Earlier on, Mr. "Wallet Watch" had started a biweekly called the African Observer, only to shortly discover to his utter chagrin that diaspora Africans, of continental African birth, were not interested in another vapid and porous carbon copy of the Ghanaian Times. My one regret to this day is the fact that I allowed this ragamuffin SOB to use me as a volunteer consultant and seminal advisor on African-American media culture and politics. Still, in a remarkable sense, this carpet-bagging scallawag may be aptly said to have paid his dues. Once, he got savaged on a Brooklyn, New York, street by an unindentified gang of African-American youths who apparently wanted to teach him a lesson in political civility.

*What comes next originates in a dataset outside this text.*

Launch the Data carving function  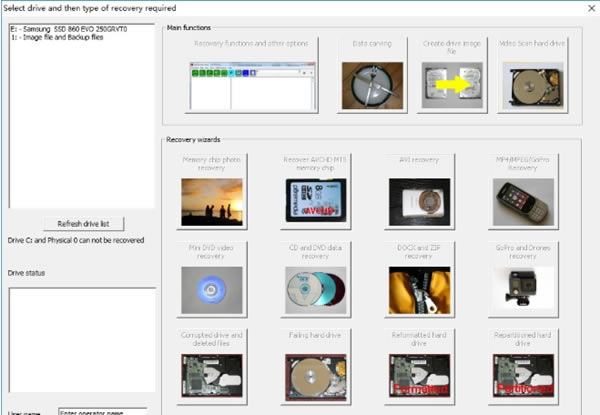tap(372, 75)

To hear him tell his own story, whose credibility has never been forensically verified, to the best of my knowledge, "The Boy Koumassieni" had attended a press conference on the premises of the Ghana Mission to the United Nations, at Manhattan's 47th Street and Madison Avenue, and kicked a fuss with a Black cultural nationalist group over whether, indeed, the National Democratic Congress really qualified to bill itself as "the sole and most authentic heir to the Nkrumaist mantle." It was his vehement and nativistic protestation, according to the storyteller himself, that earned him his black-eye and puffy cheeks.

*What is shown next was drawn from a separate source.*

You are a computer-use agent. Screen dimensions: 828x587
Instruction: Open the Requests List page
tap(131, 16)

Needless to say, if, indeed, Nana Akufo-Addo wanted to forge the cheapest route to the presidency, he would not have headed for the august edifice of the Supreme Court of Ghana. Neither would he have thoughtlessly caused his legion youthful supporters and sympathizers to flood the streets in order to give a tangible and facile excuse to a violence-oriented party like the so-called National Democratic Congress to make mince-meat of the same. And then also, the right moment for Nana Akufo-Addo to have schemed for national chaos, or anomie, ought to have been in 2000, when the New Patriotic Party still held the reins of governance and ready access to the sanctioned coercive apparatus of the state.
You see, not that I expected the editor-publisher of the "Wallet Watch" magazine to be generously possessed of the same; but the fact of the matter is that common sense dictates that it is only when one has a forensically sustainable evidence vindicating one's cause of action that one resorts to the legitimately constituted courts of the land as a first option, rather than the cheap, albeit bloody, and tawdry route of mob action. This, of course, is in no way to imply that forensic self-assurance guarantees an automatic judicial vindication and/or victory. What it incontrovertibly implies is that one is generously endowed with a salutary and heightened sense of civic responsibility and statesmanship.
On another level, and a quite devious one, to be precise, the editor-publisher of "Wallet Watch" clearly appears to be scheming for either judicial nullification, in American parlance, whereby media intimidation hobbles the Atuguba court's sense of direction and fair play, or simply eviscerates its conscience and professional integrity, the very purposes for which its members were selected and appointed to the highest court of the land.
Interestingly, I just happen to vehemently disagree with those who seem to believe that the non-violent path chosen by Nana Akufo-Addo was largely dictated by the "yeomanly" activities of the so-called National Peace Council (NPC). Nothing could be farther from the truth. The fact of the matter is that Ghanaians, by nature, are among the most peace-loving people across the globe. The latter temperament, remarkably enhanced by technological globalization, particularly in the area of telecommunications, which has strikingly concretized Marshall McLuhan's concept/theory of "The Global Village," it is that has further opened the eyes of Ghanaian citizens to the salutary benefits of Western democratic cultural values and praxis.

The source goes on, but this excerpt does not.